Un par de gallinas picotean en medio del pasto del prado que alguna vez precedió la arquitectura neoclásica del Palacio de Gobierno de Haití, que se levantaba con sus columnas y cúpulas blancas al fondo. El 12 de enero de 2010, faltando unos minutos para las cinco de la tarde, un sismo de 7.3 grados sacudió la tierra y las cúpulas se desfondaron, al mismo tiempo que cientos de miles de casas y edificios de esta ciudad capital, Leogane, Jacmel y otras localidades.

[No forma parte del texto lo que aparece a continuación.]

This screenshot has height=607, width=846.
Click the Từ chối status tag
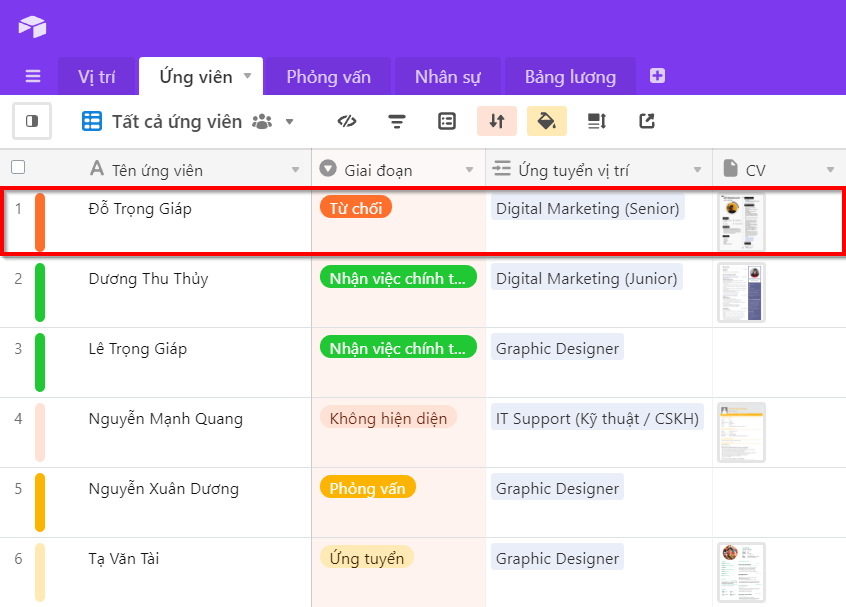(356, 208)
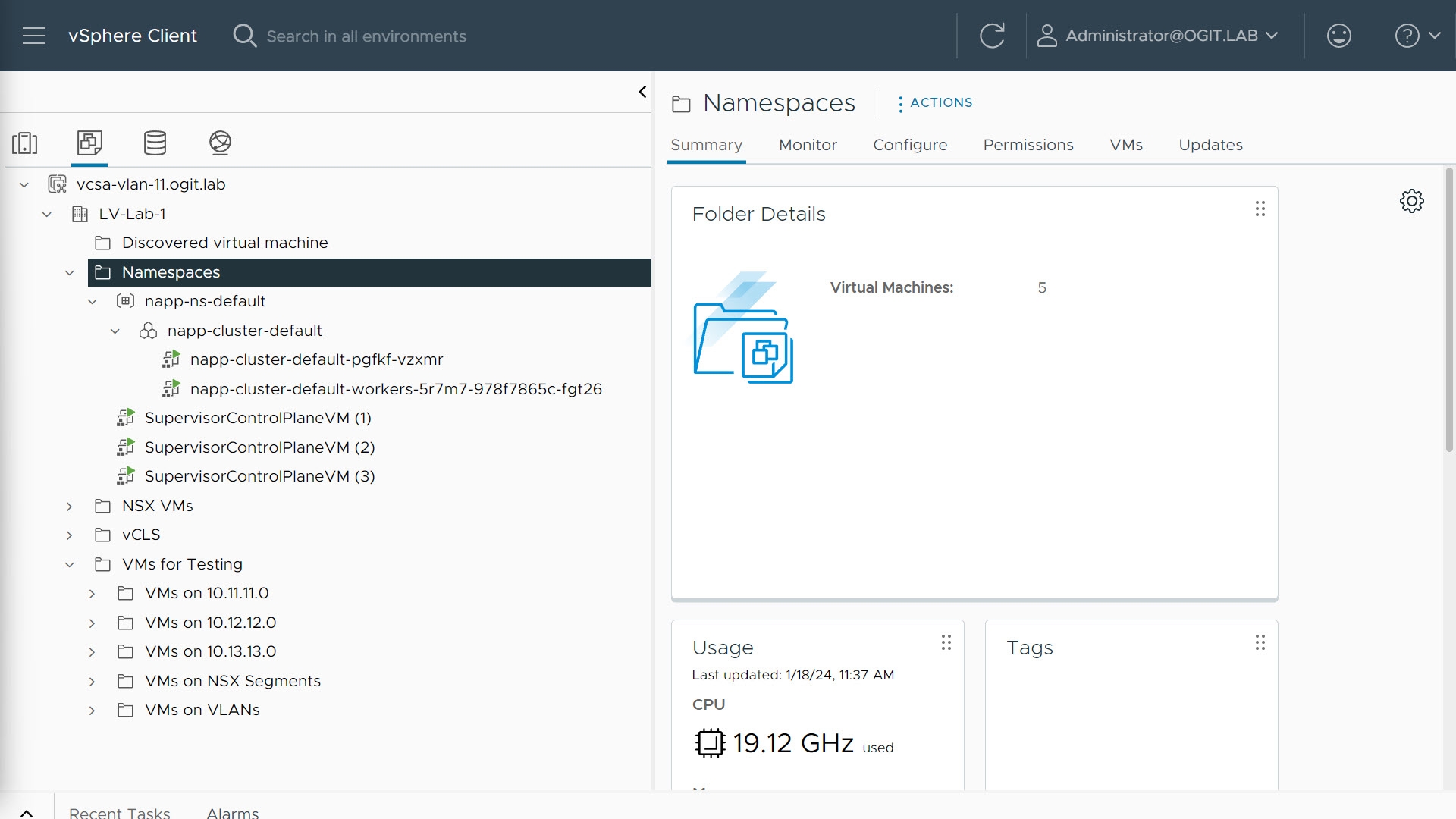Open the Networking inventory icon
Screen dimensions: 1456x819
220,143
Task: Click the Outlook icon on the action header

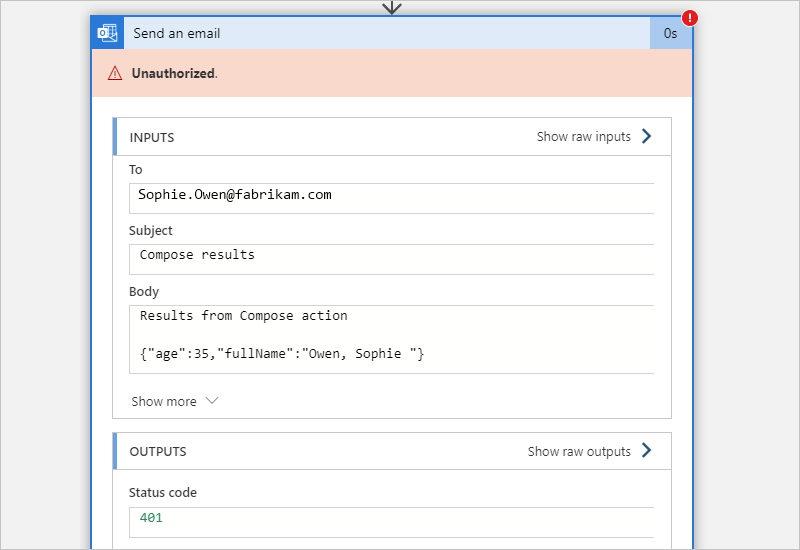Action: [107, 33]
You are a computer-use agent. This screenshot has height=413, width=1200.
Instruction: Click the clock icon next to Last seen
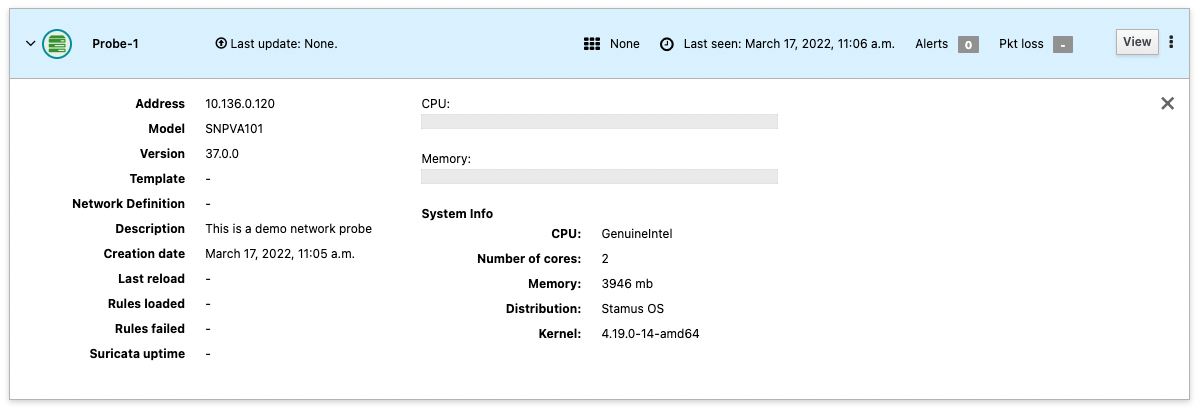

Después de 35 segundos eternos, cuando cesó el estruendo y se disipó la polvareda, de las calles deshechas emergió un drama que a la fecha no se ha descrito en toda su magnitud.

A 10 años de esa catástrofe infernal, en la que murieron 316.000 personas (cifras oficiales), el espacio que ocupaba la sede del gobierno haitiano sigue vacío, con una solitaria bandera. Al frente, otro vacío, la plaza Campo Marte, que hace 10 años llegó a albergar una atestada ciudad de carpas con miles de damnificados, hoy fuertemente vigilada por la policía nacional que intenta mantener a raya las incesantes oleadas de protesta de una nación en crisis.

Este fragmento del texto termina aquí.